Tränen bei Stéphane Grichting

Ich hastete zur Kabine, vor meinen Augen ist immer noch die Schiri-Türe, in 1000 Teile zerschlagen. Dann kam Stéphane Grichting mit Tränen in den Augen. Ich sah, dass er nur noch Blut pinkelte nach einem Schlag in den Unterleib … Ich wusste nicht mehr, was gerade passiert.

Irgendwie schafften wir es dann ins Hotel. Und feierten ohne Ende, sogar in Lederhosen. Dieses Bild hängt noch heute bei meinen Eltern an der Tür. Weil es mich mit wichtigen Leuten zeigt. Ich glaube, ich hätte nie Lederhosen angezogen sonst. Aber wir brauchten nach drei Tagen ohne Lachen ein Ventil. Wir mussten den Druck und die Wut im Bauch rauslassen. Wir tranken bis weit nach Mitternacht.

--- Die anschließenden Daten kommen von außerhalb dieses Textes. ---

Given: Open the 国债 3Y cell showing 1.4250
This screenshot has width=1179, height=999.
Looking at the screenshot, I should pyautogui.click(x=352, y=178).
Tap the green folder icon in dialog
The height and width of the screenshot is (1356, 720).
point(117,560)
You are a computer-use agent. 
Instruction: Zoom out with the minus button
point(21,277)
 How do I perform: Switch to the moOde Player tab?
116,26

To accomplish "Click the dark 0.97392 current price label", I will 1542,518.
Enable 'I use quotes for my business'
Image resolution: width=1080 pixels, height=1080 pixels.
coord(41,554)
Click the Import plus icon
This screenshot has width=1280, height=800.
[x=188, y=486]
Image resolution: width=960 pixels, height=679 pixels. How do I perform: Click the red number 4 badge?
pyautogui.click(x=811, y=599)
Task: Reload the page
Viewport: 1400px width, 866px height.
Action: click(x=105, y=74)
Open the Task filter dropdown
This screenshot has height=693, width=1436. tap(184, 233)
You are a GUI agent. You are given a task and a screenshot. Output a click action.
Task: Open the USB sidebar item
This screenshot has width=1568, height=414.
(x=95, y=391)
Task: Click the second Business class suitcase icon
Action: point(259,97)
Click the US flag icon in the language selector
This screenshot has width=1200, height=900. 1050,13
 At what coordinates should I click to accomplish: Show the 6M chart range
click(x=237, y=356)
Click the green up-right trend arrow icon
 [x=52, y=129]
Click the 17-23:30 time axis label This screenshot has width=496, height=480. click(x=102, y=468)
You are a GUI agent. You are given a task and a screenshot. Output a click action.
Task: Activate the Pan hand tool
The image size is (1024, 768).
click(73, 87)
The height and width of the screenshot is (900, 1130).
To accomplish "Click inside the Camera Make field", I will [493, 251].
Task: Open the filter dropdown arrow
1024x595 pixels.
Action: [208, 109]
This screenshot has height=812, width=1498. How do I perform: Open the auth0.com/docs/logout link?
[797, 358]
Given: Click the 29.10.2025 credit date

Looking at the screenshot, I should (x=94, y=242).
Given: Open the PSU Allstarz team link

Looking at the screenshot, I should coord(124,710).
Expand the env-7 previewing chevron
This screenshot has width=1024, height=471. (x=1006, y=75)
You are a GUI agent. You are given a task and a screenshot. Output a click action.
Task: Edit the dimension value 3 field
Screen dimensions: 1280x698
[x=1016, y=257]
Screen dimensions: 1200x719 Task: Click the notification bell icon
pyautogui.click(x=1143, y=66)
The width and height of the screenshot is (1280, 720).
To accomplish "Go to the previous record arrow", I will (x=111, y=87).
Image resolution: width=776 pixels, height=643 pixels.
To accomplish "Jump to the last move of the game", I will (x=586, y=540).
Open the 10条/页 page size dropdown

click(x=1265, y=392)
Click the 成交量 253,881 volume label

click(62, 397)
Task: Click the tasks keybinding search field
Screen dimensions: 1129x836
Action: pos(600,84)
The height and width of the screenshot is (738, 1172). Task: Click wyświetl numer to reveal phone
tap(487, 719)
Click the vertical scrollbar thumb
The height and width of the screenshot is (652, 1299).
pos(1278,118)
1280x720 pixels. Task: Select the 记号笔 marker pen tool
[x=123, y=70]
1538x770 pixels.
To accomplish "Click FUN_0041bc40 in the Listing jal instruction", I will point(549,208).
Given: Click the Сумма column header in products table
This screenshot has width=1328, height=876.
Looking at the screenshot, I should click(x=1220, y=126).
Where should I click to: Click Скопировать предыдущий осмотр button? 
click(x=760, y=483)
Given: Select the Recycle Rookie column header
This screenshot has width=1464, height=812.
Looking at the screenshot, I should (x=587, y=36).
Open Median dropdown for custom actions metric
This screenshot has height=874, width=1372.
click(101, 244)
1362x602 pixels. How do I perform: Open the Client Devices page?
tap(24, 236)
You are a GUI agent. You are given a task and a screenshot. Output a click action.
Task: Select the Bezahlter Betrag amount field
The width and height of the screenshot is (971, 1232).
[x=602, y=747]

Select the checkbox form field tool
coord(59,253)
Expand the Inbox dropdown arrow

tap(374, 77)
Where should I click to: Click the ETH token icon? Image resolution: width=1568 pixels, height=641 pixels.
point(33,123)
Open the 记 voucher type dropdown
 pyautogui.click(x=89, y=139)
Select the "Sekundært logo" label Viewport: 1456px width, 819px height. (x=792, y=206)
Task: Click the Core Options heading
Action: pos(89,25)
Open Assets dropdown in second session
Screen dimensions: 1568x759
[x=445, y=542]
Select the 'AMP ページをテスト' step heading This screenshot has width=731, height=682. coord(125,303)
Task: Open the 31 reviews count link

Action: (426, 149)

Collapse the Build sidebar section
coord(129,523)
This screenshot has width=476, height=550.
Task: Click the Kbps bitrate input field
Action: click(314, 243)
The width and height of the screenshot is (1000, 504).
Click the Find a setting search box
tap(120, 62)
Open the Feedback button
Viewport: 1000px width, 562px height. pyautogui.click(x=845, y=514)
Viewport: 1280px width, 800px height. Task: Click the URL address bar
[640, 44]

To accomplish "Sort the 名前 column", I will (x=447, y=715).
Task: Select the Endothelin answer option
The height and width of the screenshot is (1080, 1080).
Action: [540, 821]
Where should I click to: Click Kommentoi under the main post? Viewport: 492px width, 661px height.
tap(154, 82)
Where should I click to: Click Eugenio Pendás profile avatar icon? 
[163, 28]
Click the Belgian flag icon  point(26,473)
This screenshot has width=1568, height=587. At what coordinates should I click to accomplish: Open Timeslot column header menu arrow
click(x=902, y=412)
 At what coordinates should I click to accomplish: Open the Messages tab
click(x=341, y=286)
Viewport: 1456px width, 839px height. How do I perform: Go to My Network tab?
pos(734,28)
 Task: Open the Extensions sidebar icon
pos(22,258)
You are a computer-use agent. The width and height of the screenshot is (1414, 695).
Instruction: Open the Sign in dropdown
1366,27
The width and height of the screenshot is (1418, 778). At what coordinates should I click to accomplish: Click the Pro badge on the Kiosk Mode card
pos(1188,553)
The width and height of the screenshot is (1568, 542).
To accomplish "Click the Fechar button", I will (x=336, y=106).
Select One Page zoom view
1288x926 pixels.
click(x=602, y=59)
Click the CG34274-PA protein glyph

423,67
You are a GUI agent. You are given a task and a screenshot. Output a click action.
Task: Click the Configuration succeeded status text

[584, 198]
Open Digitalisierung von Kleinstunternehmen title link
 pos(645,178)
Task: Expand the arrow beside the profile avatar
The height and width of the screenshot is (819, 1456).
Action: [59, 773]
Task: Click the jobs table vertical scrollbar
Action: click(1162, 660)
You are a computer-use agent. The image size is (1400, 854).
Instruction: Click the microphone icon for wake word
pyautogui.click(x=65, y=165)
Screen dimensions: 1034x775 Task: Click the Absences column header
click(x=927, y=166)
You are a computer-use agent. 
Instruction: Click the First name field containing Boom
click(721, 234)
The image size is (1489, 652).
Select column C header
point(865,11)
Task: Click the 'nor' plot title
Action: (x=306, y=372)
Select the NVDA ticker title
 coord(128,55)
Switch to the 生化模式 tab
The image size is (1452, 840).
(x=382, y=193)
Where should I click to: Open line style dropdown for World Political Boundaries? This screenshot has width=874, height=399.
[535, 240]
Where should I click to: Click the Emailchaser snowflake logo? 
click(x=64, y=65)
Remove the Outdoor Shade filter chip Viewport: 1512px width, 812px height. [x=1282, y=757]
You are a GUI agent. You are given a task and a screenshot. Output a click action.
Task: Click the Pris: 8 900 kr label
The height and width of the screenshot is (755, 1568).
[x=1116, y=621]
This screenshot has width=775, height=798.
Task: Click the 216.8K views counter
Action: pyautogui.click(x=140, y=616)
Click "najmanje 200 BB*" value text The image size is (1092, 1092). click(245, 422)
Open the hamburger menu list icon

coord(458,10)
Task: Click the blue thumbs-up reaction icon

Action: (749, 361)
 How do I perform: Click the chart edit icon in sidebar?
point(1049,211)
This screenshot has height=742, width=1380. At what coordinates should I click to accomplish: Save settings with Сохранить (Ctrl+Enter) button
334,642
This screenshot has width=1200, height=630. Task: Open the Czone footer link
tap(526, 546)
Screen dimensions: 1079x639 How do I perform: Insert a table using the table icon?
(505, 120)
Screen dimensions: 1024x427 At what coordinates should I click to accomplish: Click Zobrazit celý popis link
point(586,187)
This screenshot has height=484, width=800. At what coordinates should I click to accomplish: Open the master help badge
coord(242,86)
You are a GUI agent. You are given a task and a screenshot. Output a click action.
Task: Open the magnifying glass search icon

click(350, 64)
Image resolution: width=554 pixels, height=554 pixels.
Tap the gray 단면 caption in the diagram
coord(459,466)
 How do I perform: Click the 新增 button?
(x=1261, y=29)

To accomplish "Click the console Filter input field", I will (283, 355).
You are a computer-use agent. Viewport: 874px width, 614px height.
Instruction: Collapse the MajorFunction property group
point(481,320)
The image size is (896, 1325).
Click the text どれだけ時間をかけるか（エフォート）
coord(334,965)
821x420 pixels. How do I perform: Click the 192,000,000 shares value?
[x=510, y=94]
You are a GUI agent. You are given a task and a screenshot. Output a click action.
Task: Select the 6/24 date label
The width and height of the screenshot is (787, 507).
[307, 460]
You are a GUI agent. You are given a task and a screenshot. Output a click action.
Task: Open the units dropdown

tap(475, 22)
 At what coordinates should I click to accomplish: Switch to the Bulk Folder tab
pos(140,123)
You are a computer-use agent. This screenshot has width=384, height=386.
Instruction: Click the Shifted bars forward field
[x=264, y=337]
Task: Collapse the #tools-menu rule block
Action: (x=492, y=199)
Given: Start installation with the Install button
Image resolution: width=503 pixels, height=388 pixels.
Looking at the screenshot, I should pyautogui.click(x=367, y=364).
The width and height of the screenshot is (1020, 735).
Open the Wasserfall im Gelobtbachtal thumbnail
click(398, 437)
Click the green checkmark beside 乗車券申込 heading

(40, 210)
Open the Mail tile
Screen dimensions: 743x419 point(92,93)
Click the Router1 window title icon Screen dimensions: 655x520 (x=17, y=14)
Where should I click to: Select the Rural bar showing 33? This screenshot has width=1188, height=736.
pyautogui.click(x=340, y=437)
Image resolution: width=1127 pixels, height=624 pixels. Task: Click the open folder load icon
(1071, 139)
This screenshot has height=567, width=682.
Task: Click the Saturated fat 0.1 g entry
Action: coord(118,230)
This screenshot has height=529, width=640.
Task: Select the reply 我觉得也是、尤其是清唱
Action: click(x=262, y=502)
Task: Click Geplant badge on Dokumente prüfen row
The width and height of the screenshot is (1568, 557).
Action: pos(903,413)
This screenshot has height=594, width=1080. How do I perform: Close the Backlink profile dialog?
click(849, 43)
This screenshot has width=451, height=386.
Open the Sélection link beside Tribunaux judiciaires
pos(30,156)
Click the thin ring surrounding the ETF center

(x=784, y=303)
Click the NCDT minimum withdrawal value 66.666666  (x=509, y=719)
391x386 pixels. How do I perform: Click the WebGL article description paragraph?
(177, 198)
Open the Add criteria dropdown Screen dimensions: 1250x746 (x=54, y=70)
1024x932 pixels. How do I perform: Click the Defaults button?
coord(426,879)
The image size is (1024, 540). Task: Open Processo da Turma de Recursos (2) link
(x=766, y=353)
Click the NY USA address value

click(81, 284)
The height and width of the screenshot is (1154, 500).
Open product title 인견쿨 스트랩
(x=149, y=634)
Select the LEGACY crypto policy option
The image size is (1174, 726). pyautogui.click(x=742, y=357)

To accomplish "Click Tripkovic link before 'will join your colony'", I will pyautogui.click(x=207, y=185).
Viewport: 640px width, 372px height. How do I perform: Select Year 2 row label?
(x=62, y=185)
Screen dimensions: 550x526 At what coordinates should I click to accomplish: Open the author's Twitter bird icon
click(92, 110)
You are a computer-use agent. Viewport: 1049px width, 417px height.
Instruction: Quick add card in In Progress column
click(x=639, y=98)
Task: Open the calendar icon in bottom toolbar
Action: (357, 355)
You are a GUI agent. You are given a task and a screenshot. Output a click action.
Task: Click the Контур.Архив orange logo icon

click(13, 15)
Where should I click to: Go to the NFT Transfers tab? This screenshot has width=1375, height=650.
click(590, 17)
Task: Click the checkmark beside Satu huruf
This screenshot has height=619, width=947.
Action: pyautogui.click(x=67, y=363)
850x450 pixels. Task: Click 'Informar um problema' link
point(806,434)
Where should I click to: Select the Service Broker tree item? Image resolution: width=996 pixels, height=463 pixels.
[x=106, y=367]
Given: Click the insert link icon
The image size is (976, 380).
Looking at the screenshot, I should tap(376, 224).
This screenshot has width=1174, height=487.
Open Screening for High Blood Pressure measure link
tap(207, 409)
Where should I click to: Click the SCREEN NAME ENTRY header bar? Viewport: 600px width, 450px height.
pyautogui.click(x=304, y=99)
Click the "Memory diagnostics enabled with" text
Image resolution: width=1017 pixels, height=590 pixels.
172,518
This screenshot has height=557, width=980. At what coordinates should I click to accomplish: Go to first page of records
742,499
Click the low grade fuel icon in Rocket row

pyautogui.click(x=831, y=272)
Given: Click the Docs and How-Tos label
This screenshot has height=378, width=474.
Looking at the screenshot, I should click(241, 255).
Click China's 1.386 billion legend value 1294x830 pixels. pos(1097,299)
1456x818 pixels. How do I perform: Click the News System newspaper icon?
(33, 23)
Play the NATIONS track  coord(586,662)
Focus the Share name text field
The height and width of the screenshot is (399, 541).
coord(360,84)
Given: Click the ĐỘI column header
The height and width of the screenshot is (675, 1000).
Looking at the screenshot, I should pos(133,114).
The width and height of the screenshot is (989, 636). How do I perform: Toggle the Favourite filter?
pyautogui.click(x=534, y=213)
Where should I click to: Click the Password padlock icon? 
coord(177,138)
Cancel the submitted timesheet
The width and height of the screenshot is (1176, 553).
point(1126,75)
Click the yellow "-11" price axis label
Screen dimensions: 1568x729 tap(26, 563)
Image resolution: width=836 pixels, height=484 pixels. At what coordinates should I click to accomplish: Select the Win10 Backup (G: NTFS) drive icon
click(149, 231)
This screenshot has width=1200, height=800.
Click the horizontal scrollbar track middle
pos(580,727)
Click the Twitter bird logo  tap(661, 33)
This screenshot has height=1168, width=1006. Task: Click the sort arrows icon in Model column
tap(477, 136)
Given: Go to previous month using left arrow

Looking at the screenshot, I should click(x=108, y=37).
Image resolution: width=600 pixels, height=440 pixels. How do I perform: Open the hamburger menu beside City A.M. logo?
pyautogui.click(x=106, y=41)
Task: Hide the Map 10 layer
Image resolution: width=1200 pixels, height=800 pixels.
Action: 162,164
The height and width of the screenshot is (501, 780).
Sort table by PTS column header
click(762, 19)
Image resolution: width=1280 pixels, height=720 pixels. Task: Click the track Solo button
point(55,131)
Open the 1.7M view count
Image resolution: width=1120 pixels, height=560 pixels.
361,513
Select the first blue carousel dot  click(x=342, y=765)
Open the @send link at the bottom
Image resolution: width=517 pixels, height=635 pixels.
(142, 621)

Morddrohungen gegen Magnin

Beim Rückflug war dann plötzlich der Schweizer Botschafter am Flughafen. Jetzt, wo wir qualifiziert waren. Dabei hätten wir ihn vorher gebraucht. Bei der Ankunft. Doch trotzdem waren wir froh, ohne Zoll und so nun ausreisen zu können.

Ich reiste mit Marco Streller über Zürich weiter nach Stuttgart. Wir dachten, der Wahnsinn sei vorbei. Als wir aber in Stuttgart das Gepäck holen, kommen dort türkische Arbeiter zu uns. Und sagen: Wir wissen, wo ihr in Stuttgart lebt, wir sind noch nicht fertig mit euch.

In der Tat war es so, dass wir nach einem Training ins Büro des Sportchefs mussten. Er sagte, es gebe Morddrohungen gegen uns. Ich hatte zuhause danach nur noch die Alarm-Anlage im Blick, ob sich auch wirklich niemand meiner Frau und meinen Kindern nähert. Es war nicht angenehm. Es ist eine Sache, die ich nie vergessen werden. Ich werde mich mein Leben lang daran erinnern.»